═══ Given entries
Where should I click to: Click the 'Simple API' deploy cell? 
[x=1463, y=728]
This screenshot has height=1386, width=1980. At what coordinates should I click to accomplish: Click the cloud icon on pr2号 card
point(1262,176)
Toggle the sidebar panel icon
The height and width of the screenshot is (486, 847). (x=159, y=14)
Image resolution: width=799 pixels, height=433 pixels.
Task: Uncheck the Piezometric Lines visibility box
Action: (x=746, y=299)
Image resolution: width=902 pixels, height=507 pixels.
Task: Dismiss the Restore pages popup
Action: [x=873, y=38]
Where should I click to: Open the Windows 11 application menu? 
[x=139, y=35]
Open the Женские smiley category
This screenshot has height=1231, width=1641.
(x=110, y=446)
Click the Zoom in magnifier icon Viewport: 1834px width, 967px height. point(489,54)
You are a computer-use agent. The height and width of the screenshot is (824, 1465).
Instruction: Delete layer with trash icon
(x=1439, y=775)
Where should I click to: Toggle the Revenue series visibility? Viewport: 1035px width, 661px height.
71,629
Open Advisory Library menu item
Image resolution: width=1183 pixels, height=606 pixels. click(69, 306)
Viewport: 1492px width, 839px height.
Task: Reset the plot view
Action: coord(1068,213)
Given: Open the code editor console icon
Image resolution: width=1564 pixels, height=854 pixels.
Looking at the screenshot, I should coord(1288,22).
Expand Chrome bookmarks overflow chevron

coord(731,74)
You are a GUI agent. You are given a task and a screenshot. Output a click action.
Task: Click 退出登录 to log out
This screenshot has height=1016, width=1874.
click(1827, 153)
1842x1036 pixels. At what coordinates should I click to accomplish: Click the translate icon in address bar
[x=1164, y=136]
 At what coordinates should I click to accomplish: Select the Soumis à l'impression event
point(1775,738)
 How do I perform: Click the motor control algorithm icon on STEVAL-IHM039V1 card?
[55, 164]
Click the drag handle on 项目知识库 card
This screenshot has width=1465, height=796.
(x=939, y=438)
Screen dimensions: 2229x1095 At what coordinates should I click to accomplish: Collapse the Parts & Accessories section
══════
After the last line, print all the entries once again, unchanged.

Result of this exercise =>
Where should I click to: Click the 'Simple API' deploy cell? 
[x=1463, y=728]
This screenshot has height=1386, width=1980. At what coordinates should I click to accomplish: Click the cloud icon on pr2号 card
point(1262,176)
Toggle the sidebar panel icon
The height and width of the screenshot is (486, 847). (x=159, y=14)
Image resolution: width=799 pixels, height=433 pixels.
Task: Uncheck the Piezometric Lines visibility box
Action: (x=746, y=299)
Image resolution: width=902 pixels, height=507 pixels.
Task: Dismiss the Restore pages popup
Action: [x=873, y=38]
Where should I click to: Open the Windows 11 application menu? 
[x=139, y=35]
Open the Женские smiley category
This screenshot has height=1231, width=1641.
(x=110, y=446)
Click the Zoom in magnifier icon Viewport: 1834px width, 967px height. point(489,54)
You are a computer-use agent. The height and width of the screenshot is (824, 1465).
Instruction: Delete layer with trash icon
(x=1439, y=775)
Where should I click to: Toggle the Revenue series visibility? Viewport: 1035px width, 661px height.
71,629
Open Advisory Library menu item
Image resolution: width=1183 pixels, height=606 pixels. click(69, 306)
Viewport: 1492px width, 839px height.
Task: Reset the plot view
Action: coord(1068,213)
Given: Open the code editor console icon
Image resolution: width=1564 pixels, height=854 pixels.
Looking at the screenshot, I should coord(1288,22).
Expand Chrome bookmarks overflow chevron

coord(731,74)
You are a GUI agent. You are given a task and a screenshot. Output a click action.
Task: Click 退出登录 to log out
This screenshot has height=1016, width=1874.
click(1827, 153)
1842x1036 pixels. At what coordinates should I click to accomplish: Click the translate icon in address bar
[x=1164, y=136]
 At what coordinates should I click to accomplish: Select the Soumis à l'impression event
point(1775,738)
 How do I perform: Click the motor control algorithm icon on STEVAL-IHM039V1 card?
[55, 164]
Click the drag handle on 项目知识库 card
This screenshot has width=1465, height=796.
(x=939, y=438)
Screen dimensions: 2229x1095 At what coordinates should I click to accomplish: Collapse the Parts & Accessories section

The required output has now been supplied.